He leaned on the churchyard wall, having the graves to the front of eyes bent inward. They were Protestant graves, not so impressive to him as the wreathed and gilt of those under dedication to Feltre's Madonna. But whatever they were, they had ceased to nurse an injury or feel the pain for having inflicted it. Their wrinkles had gone from them, whether of anger or suffering. Ambrose Mallard lay as peaceful in consecrated ground: and Chumley Potts would be unlikely to think that the helping to lay Ambrose in his quiet last home would cost him a roasting until priestly intercession availed. So Chummy continues a Protestant; dull consciences can! But this is incomprehensible, that she, nursing her injury, should be perfectly civil.
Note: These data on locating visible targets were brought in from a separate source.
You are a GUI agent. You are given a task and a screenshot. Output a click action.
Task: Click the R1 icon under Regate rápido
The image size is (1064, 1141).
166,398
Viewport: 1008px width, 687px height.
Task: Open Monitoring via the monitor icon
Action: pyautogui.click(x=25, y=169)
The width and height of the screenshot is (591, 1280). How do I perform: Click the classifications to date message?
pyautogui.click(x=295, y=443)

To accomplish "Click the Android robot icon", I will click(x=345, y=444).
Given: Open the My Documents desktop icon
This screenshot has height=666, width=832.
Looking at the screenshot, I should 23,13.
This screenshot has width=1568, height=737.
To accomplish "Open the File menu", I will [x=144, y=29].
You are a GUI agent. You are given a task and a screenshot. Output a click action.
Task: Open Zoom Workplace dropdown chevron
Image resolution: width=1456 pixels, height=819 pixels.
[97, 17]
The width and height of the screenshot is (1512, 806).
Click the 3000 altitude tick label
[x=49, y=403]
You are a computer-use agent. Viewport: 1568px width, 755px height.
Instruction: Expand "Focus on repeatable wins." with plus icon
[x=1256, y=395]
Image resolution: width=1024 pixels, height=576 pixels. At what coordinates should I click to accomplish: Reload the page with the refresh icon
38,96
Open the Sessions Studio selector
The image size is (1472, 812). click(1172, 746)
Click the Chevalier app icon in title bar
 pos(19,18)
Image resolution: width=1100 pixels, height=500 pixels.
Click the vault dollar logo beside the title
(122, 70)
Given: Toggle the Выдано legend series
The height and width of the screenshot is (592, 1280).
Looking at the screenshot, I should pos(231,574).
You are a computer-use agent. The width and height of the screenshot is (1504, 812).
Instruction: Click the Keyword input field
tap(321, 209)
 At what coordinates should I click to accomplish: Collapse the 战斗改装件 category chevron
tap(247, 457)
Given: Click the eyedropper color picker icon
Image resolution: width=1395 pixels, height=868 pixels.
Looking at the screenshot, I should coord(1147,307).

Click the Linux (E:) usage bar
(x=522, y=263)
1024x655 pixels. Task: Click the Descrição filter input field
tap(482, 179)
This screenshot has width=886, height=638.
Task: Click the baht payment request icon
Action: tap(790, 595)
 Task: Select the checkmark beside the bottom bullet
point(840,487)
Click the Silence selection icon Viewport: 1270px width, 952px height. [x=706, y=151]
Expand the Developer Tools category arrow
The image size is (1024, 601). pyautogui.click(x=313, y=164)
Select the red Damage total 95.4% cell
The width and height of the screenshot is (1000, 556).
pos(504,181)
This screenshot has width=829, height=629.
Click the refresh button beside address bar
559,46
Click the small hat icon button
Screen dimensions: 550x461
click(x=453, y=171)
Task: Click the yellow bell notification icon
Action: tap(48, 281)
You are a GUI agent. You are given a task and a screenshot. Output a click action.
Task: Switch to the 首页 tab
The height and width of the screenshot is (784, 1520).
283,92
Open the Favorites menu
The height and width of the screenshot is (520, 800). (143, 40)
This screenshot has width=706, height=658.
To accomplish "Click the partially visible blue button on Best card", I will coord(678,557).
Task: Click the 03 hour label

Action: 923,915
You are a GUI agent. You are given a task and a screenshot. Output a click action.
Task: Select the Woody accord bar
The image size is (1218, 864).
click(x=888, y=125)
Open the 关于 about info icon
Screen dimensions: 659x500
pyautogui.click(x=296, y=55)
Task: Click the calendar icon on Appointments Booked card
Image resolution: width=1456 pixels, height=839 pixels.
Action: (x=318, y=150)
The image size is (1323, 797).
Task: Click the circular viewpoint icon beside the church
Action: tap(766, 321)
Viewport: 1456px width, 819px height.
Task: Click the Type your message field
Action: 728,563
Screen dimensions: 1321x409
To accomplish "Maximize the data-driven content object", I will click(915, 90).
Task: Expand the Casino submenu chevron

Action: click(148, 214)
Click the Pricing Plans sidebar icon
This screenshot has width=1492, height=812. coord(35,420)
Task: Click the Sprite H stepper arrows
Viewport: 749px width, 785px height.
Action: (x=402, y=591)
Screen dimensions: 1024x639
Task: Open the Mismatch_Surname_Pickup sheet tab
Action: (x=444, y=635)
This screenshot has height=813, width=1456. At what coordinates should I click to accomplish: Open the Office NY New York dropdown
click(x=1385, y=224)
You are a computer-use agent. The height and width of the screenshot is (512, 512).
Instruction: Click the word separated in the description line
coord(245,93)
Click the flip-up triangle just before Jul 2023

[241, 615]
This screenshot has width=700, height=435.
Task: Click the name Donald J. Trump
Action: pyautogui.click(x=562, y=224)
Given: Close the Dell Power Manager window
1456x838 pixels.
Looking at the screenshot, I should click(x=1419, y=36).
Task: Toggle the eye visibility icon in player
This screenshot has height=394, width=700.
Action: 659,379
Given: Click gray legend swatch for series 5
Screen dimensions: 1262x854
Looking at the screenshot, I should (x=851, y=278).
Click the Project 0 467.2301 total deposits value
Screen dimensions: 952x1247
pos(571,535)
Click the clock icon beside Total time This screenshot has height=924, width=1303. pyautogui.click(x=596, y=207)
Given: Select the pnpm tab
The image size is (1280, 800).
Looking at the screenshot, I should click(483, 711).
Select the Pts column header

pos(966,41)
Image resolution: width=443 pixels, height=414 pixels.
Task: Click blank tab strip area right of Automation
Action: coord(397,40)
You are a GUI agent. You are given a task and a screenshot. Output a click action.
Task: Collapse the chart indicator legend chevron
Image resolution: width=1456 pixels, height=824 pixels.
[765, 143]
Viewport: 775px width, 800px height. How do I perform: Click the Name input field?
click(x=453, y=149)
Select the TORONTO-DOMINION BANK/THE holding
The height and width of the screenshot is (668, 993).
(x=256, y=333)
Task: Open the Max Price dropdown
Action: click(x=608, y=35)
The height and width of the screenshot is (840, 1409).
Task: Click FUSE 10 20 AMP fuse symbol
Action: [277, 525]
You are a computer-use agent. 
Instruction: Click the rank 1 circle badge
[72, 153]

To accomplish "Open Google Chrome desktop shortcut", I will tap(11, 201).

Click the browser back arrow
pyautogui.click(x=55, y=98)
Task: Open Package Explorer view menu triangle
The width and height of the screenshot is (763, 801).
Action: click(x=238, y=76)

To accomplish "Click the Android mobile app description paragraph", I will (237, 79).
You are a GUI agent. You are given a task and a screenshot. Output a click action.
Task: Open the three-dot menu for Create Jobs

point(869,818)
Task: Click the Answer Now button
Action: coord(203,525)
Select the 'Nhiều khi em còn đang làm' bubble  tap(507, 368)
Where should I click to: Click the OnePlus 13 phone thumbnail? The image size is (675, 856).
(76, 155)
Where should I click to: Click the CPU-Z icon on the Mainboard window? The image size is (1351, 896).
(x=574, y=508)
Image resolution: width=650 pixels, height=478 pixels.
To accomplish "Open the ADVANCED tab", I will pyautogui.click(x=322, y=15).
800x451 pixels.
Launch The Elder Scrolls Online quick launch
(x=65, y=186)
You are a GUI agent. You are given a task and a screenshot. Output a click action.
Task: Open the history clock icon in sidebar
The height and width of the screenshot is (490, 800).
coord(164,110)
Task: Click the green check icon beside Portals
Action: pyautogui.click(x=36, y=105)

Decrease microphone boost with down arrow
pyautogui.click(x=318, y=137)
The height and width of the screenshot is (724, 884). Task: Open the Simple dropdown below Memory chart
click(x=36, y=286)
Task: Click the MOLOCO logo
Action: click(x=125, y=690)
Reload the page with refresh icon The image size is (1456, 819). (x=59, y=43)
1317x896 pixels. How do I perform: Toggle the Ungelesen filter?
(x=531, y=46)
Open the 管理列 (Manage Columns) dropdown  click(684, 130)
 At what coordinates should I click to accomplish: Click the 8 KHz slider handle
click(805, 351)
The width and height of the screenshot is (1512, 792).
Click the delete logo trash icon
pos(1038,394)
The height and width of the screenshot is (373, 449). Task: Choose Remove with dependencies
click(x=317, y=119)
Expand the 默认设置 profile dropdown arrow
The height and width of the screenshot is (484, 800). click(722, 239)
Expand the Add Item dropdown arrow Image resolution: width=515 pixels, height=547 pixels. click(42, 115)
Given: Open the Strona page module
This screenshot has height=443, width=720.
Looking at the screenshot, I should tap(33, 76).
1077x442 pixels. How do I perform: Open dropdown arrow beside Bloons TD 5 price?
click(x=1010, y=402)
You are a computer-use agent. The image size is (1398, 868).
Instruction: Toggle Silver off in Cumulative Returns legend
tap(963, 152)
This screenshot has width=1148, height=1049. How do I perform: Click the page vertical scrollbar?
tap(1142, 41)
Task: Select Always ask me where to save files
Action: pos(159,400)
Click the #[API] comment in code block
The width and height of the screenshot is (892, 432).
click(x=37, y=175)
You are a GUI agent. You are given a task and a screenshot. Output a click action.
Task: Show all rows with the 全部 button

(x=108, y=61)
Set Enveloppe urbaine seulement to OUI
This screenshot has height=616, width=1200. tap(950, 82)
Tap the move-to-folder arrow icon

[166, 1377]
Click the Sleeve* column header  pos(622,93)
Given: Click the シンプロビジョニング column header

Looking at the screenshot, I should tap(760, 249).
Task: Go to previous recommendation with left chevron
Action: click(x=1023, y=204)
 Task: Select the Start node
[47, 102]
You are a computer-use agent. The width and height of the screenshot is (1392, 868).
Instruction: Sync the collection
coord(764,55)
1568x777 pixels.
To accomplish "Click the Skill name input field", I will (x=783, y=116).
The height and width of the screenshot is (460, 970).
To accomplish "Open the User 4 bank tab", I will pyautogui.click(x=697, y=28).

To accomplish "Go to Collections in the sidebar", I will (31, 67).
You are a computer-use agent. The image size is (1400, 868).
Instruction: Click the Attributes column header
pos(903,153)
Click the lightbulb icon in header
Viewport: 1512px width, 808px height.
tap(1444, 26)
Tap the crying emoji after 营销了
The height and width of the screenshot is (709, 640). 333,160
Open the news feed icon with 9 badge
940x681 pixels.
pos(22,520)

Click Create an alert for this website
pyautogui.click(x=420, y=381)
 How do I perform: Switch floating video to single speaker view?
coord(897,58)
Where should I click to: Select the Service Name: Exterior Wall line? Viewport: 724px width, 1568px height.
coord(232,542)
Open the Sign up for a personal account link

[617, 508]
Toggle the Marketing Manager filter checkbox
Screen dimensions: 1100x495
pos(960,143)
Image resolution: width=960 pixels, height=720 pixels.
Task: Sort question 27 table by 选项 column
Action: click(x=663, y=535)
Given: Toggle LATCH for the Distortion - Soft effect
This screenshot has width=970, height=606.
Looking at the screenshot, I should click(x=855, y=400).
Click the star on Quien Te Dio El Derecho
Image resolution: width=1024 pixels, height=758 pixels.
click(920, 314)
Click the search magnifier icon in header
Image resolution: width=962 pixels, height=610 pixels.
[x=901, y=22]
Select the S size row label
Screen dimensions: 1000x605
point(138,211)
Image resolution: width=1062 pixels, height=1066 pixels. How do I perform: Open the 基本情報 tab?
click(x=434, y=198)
She is a woman without emotion. She is a woman full of emotion, one man knows. She ties him to her, to make him feel the lash of his remorse. He feels it because of her casting him from her—and so civilly. If this were a Catholic church, one might go in and give the stained soul free way to get a cleansing. As it is, here are the graves; the dead everywhere have their sanctity, even the heathen.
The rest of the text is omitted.